Justice of the Oklahoma Court of Civil Appeals
- In office September 1, 2011 – 2021
- Appointed by: Mary Fallin
- Preceded by: Doug Gabbard II
- Succeeded by: Gregory Blackwell

Personal details
- Born: Garnett, Kansas
- Spouse: Dr. Jean Thornbrugh
- Children: 5
- Alma mater: Emporia State University (B. A. Speech) 1968 University of Tulsa College of Law (Juris Doctor) 1974
- Occupation: Judge of Oklahoma Court of Civil Appeals
- Profession: Law

= P. Thomas Thornbrugh =

American lawyer

P. Thomas (Tom) Thornbrugh (Note: A document published by Emporia State shows that the initial P. stands for Paul.) is a judge on the Oklahoma Court of Civil Appeals. He was born in Garnett, Kansas. He graduated in 1968 from Emporia State University with a B. A. in speech, then enlisted in the U.S. Army. He was trained at Fort Benning, Georgia, then went to Vietnam, where he served with the 1st ARVN Division, and the 1st Signal Brigade at Khe Sanh during the 1971 Laotion invasion. He was honored with the Bronze Star and the Army Commendation Medal with Oak Leaf Cluster for his actions at Khe Sanh. He received an honorable discharge in 1971, and returned to the United States.

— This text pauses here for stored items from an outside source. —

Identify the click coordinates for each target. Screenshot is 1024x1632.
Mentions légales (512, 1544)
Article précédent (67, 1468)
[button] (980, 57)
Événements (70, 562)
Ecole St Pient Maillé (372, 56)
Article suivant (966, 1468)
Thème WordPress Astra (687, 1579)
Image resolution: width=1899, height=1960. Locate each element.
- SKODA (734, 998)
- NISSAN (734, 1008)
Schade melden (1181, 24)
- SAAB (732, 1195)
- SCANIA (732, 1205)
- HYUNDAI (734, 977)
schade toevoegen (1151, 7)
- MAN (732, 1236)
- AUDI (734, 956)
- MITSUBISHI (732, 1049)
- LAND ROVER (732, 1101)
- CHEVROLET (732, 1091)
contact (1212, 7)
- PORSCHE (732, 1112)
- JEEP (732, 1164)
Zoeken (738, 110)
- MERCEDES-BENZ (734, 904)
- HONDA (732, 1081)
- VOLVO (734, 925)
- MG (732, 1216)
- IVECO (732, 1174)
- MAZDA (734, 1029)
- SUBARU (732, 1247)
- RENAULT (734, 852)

Deciding to pursue a civilian career in law, Thornbrugh earned a Juris Doctor degree from the University of Tulsa in 1974, followed by an opportunity to work on the Washington staff of Senator Dewey Bartlett. He entered private practice in Oklahoma for 20 years, then was appointed as a District Judge. In 1997, he was appointed to the Oklahoma Court of Civil Appeals. He has since stood for retention three times. Once, he had no opposition, and twice he was opposed, but won retention with approvals exceeding 60 percent.

Thornbrugh's legal career is notable for at least two reasons: One, his colleagues and peers voted him Trial Judge of the Year in 2011; Second, he discovered that the defendant in one case (Helmerich & Payne) had substantially underreported its interest and profits, allowing the defendant to withhold millions of dollars from royalty owners and investors. The court concurred and forced payment to the rightful owners.

==Education and early legal career==
Thornbrugh enrolled in the University of Tulsa College of Law. While at Tulsa, he was on the Dean's Honor Roll and Res Nova law review. After graduating from law school in 1974, he went to work in Washington, D.C., on the staff of Senator Dewey F. Bartlett (R-OK) for three years. Returning to his home state, he had a private law practice in Oklahoma for the next 20 years.

==On the bench==
Governor Frank Keating appointed him as a district judge for the 14th Judicial District in 1997. (Note: The 14th District includes Tulsa County, which meant that he served as Municipal Court Judge for the cities of Tulsa and Bixby.) During the next 15 years, his colleagues elected him as Presiding Judge of the District, President of the Assembly of Presiding Judges and as a member of the Oklahoma Judicial Conference Executive Committee. the Oklahoma Association for Justice named him Trial Judge of the Year in 2011.

Judge Thornbrugh is an adjunct professor at the University of Tulsa School of Law.

==A significant decision==
A notable decision made by Judge Thornbrugh in 2009, occurred during review of a case between Tulsa-based energy services company, Helmerich & Payne (H&P), and oil royalty owners in Beckham County, Oklahoma, in which the trial court had ordered H&P to pay the royalty owners $68.5 million in damages. (Note: The case had been filed in the trial court 1998.) The judgement was appealed, and came before Judge Thornbrugh, who determined that the previous award was erroneous because, "... the jury had under-calculated the amount of interest and profits the energy company had made." He asserted the proper award should be $126 million.

Thornbrugh filed for retention in the 2010 election. He was automatically returned to the bench because no one ran against him.

Governor Mary Fallin appointed Judge Thornbrugh to fill a vacancy on the Oklahoma Court of Civil Appeals in September 2011. The judge ran again in 2012. This time he had opposition, but was retained with approval of 67.3 percent of the voters. Voters retained him again in 2016 with 61.04 percent approving.

==Personal==
Judge Thornbrugh is married to Dr. Jean Thornbrugh, who is Dean of the College for Working Adults at St. Gregory's University. The couple have five adult children.

==Honors==
Thornbrugh was one of four graduates named as 2013 Distinguished Alumni by Emporia State University.